Content! Content Over Form!

Whether we write for digital or print publication, every word and sentence should contribute something, and every additional element—from line spacing to the use of animated graphics, video, or sound files, must also serve a purpose and contribute to the meaning. A Web page or site, like a well-designed essay, represents a writer's response to a particular rhetorical situation.  That is, although Web pages offer a great deal of flexibility in design, they still need a coherent system of organization, one that depends on the writer's purpose and audience as well as on the nature of the information being presented (and, of course, on the writer's knowledge of and access to requisite software).  But a Web page consisting of nothing but static text will likely lose its reader, who expects—and needs—graphical and hypertextual cues to aid in navigation.  Focusing on these tenets can help students better understand how all communicative acts are constructed.

For electronic documents, of course, the "page" size depends on the software we use to view it, the size of the screen, the browser window, or other such factors.  While some formats (such as Adobe PDF files) emulate print documents exactly, others, such as World Wide Web pages, allow readers to make choices that affect the amount of text or graphical elements that will fit on a screen.  It is essential that authors consider the effects this may have on their reader's ability to access information, understand important points or arguments, and follow the author's intended line of reasoning.

—> Teaching Form, Informing Content

My students, like many others, submit their work electronically.  I use Microsoft Word to insert comments which students read by moving their cursor to highlighted portions of the text.  We use email or discussion boards to share papers electronically for peer review, and we gather around the computer screens in the classroom to discuss hypertext projects.  Some of the features of student texts we discover we must deal with are features that aren't always evident in printed copies.
The use of underlining to designate book and journal titles is a case in point, the remnant of a pre-computer print culture that relied on underlining to designate text that should be italicized, which only professional printers could accomplish in the days of hand- or typewritten manuscripts, furthered by the needs of publishers to meticulously translate codes embedded in word-processed documents.

The MLA Handbook admits that underlining indicates text that should be italicized in final manuscripts, and yet, by choosing to underline titles in their examples, they continue to foster the belief that underlining is the "correct" format for titles.  After all, a picture is worth a thousand words, right?  Few people, that is, actually bother to read the style books, instead choosing only to look at the "pictures"—the examples—that they present.  In today's culture, however, underlining is a feature most often used to designate a hypertext link (even in a word-processed document).

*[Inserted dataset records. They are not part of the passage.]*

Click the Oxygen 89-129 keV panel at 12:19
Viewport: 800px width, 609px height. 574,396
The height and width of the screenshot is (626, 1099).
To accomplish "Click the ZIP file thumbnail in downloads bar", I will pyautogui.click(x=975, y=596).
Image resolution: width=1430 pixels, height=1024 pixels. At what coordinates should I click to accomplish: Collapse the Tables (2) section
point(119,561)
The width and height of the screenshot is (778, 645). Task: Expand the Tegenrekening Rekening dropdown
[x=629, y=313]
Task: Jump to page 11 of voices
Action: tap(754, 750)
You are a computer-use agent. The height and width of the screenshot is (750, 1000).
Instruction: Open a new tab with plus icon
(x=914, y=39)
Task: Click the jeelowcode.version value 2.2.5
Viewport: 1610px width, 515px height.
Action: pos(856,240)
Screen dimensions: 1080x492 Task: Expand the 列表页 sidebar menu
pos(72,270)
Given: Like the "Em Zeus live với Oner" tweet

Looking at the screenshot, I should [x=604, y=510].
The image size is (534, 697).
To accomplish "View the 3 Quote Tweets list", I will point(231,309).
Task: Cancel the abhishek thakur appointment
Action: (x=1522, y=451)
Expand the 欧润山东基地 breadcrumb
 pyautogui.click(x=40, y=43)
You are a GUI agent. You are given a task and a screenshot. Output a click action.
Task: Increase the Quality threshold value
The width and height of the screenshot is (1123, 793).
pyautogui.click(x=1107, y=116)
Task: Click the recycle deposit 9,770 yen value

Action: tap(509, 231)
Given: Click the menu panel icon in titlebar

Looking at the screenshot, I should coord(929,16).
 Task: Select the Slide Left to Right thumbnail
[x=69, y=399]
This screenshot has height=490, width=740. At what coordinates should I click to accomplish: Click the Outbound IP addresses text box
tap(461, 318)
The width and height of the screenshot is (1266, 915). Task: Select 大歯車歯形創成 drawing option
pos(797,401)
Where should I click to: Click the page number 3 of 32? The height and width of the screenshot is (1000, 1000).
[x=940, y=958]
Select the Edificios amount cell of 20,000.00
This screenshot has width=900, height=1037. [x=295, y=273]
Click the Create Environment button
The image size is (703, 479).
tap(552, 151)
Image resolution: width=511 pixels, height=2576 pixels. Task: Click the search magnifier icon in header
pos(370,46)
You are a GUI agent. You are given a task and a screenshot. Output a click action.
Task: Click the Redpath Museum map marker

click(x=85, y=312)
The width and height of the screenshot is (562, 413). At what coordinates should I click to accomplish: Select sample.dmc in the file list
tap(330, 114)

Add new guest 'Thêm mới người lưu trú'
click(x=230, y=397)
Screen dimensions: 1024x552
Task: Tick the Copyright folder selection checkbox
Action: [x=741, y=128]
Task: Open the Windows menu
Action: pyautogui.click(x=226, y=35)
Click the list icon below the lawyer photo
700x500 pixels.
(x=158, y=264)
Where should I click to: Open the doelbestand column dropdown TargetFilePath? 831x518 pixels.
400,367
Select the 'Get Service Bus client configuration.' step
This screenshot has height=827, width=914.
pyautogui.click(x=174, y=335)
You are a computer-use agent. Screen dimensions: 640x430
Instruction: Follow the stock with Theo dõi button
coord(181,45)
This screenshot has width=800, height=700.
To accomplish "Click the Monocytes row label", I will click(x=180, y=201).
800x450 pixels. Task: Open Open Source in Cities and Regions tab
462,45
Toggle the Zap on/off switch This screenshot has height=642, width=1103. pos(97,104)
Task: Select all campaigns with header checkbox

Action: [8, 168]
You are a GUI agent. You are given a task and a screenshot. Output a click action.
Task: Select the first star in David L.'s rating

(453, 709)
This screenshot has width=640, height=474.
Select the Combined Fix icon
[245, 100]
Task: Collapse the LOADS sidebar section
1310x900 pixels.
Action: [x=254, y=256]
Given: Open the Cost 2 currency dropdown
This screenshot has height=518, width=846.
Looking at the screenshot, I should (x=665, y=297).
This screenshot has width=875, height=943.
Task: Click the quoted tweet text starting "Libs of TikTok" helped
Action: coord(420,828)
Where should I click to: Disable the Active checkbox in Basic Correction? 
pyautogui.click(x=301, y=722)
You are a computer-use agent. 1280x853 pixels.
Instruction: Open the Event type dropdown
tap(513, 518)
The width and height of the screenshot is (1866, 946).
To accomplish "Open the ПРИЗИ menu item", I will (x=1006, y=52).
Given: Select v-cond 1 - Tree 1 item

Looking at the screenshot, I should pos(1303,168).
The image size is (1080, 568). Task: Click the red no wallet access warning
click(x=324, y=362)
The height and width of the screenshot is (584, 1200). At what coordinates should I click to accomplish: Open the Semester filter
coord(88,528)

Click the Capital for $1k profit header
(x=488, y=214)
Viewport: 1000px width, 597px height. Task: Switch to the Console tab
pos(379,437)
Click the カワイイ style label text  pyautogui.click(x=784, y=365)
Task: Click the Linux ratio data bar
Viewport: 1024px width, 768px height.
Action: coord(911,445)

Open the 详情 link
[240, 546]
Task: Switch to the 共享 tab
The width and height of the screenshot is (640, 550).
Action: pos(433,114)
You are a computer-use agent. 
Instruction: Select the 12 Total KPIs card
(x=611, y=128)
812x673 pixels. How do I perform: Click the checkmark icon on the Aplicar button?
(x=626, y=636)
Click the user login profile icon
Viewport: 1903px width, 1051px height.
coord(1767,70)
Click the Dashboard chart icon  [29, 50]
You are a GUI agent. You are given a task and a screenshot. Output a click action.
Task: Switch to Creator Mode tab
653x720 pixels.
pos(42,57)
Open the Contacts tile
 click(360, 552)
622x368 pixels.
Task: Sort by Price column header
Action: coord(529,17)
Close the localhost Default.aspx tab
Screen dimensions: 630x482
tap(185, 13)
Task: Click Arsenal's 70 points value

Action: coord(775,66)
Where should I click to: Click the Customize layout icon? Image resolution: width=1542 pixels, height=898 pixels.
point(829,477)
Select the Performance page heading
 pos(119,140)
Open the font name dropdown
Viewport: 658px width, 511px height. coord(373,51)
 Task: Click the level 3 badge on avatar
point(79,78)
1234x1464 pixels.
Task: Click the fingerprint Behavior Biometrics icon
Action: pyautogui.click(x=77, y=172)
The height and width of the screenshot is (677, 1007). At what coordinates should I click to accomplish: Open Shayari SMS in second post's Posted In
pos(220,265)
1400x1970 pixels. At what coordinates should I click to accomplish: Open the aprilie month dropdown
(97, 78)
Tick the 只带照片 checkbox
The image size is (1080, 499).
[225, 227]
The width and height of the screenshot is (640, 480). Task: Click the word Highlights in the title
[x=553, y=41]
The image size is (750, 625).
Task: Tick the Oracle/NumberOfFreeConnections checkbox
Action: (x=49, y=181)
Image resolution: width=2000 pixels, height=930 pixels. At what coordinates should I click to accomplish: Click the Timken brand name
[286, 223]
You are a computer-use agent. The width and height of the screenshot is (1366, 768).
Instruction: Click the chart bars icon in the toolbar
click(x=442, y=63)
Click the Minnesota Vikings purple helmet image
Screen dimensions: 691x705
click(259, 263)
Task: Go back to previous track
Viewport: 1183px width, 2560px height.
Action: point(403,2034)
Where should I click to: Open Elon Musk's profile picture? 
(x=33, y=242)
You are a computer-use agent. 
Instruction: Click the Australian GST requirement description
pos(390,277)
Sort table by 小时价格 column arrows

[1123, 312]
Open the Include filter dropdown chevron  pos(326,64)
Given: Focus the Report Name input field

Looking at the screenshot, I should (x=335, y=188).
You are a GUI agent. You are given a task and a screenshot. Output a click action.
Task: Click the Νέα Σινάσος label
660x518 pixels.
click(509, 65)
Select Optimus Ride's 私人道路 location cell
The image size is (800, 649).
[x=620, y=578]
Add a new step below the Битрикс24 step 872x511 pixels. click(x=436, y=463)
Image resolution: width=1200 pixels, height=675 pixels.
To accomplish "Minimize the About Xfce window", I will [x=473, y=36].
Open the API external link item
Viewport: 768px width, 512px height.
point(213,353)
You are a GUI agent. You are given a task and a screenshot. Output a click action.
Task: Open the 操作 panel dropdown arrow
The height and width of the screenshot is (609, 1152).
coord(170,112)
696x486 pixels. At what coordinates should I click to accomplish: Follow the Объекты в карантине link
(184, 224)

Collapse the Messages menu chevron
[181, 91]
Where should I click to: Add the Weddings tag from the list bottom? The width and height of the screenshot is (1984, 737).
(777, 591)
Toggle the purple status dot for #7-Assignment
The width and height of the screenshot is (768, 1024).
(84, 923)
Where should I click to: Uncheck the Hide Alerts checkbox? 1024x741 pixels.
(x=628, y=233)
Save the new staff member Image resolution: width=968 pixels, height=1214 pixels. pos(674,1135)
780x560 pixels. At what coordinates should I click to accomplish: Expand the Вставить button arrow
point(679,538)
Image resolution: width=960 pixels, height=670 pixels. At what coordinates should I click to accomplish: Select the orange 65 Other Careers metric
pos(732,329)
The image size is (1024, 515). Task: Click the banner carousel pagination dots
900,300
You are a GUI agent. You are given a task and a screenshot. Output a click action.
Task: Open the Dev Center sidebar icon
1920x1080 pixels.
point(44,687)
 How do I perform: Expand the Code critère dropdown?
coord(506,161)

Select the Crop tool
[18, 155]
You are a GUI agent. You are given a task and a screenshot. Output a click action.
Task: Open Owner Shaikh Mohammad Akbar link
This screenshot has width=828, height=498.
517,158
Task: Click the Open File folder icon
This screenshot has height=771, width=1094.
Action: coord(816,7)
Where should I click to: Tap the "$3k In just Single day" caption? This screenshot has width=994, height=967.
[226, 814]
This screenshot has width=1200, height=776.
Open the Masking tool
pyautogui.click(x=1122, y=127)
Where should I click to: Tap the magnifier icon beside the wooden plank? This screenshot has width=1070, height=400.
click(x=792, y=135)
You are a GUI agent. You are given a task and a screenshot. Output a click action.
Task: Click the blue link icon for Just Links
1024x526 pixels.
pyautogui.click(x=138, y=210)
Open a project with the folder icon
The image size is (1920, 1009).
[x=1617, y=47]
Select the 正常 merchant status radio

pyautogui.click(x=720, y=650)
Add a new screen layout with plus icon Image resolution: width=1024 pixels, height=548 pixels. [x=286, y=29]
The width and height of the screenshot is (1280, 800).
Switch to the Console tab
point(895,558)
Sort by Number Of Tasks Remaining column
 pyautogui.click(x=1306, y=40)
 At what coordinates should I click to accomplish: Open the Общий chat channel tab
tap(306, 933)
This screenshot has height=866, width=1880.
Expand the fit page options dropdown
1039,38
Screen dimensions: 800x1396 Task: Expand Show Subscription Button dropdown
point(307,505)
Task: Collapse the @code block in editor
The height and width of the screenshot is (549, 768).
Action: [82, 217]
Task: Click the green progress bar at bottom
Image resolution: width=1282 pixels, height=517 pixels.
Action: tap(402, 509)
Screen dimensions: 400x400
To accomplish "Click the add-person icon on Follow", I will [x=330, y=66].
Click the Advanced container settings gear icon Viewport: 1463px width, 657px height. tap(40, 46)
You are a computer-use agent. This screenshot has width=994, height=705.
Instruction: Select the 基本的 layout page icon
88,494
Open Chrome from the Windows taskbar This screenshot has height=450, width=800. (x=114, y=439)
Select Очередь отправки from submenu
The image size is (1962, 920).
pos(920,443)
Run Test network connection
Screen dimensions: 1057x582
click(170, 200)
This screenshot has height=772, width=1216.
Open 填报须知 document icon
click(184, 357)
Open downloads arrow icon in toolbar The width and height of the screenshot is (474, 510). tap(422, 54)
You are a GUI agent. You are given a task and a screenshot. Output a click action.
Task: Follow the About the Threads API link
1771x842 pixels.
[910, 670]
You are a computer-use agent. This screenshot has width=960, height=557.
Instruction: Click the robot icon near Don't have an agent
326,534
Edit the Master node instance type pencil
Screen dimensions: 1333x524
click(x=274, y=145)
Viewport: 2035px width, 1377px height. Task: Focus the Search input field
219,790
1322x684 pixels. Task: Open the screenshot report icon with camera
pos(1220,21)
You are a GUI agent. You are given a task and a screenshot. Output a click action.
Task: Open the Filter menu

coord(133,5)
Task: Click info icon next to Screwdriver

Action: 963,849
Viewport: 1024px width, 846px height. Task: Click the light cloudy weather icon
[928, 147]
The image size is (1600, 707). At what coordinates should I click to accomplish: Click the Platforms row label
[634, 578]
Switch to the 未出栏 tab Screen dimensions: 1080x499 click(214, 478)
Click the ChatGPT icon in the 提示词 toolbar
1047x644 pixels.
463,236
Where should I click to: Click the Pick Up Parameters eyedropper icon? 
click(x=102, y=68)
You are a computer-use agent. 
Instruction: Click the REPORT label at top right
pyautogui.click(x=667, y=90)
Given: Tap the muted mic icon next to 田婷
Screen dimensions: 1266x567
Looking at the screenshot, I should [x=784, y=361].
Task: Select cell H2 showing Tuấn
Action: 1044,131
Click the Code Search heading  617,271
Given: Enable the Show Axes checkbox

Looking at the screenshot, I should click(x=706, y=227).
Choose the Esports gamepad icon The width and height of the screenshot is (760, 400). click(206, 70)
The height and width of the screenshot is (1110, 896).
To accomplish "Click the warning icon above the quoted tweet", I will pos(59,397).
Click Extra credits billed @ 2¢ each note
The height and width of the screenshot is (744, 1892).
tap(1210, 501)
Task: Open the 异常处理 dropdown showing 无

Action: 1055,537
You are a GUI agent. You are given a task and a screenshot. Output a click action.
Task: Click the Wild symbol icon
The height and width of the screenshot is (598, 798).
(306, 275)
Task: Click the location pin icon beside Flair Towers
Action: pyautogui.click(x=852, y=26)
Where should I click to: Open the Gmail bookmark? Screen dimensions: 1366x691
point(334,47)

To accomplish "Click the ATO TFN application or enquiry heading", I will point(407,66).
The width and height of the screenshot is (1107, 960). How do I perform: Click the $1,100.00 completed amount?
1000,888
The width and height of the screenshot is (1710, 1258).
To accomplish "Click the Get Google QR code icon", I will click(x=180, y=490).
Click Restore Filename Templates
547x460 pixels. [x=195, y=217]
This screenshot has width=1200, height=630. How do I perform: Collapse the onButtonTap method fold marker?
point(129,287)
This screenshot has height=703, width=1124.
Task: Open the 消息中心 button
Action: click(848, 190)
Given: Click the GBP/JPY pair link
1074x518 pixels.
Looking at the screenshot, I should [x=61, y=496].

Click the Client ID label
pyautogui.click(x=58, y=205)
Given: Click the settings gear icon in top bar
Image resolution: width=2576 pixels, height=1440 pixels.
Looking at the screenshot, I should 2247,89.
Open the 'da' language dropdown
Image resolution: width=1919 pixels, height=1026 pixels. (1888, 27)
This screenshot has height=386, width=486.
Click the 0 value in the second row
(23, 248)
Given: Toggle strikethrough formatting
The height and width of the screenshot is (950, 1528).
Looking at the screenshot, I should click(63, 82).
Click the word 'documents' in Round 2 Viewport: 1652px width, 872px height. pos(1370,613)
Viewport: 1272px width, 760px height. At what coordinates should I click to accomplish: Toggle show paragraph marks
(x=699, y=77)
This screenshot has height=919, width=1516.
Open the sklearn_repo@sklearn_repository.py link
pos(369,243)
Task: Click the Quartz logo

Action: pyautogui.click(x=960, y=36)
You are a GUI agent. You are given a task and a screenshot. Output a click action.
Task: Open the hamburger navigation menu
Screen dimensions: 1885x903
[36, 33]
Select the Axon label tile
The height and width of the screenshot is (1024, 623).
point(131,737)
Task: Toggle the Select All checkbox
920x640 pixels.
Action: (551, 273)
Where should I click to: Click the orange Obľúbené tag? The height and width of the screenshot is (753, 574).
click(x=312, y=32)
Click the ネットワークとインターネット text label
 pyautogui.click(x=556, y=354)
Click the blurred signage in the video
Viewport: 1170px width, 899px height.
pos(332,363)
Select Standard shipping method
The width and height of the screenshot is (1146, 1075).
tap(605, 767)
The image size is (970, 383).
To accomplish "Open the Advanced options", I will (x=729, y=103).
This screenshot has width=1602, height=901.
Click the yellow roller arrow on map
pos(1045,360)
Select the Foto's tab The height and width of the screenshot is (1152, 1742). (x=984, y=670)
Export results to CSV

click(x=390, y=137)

MLA's use of angle brackets to surround Internet addresses is a similar case in point.  The angle brackets, like underlining, designate a specific feature of a text: in this case, MLA uses them to designate a hypertext link.


Example of MLA format

However, in order to accommodate the use of angle brackets, MLA instructs authors to turn off their word processor's hyperlink feature.  In effect, then, just as MLA instructs authors to use underlining instead of italics to indicate text that should be italicized, authors are told to turn off hyperlinks so they can indicate text that should be hyperlinked....  Of course this makes no sense at all in an era when both authors and their audiences may very well be reading their documents on-screen—not on pieces of dead trees.

Is it any wonder our students are confused?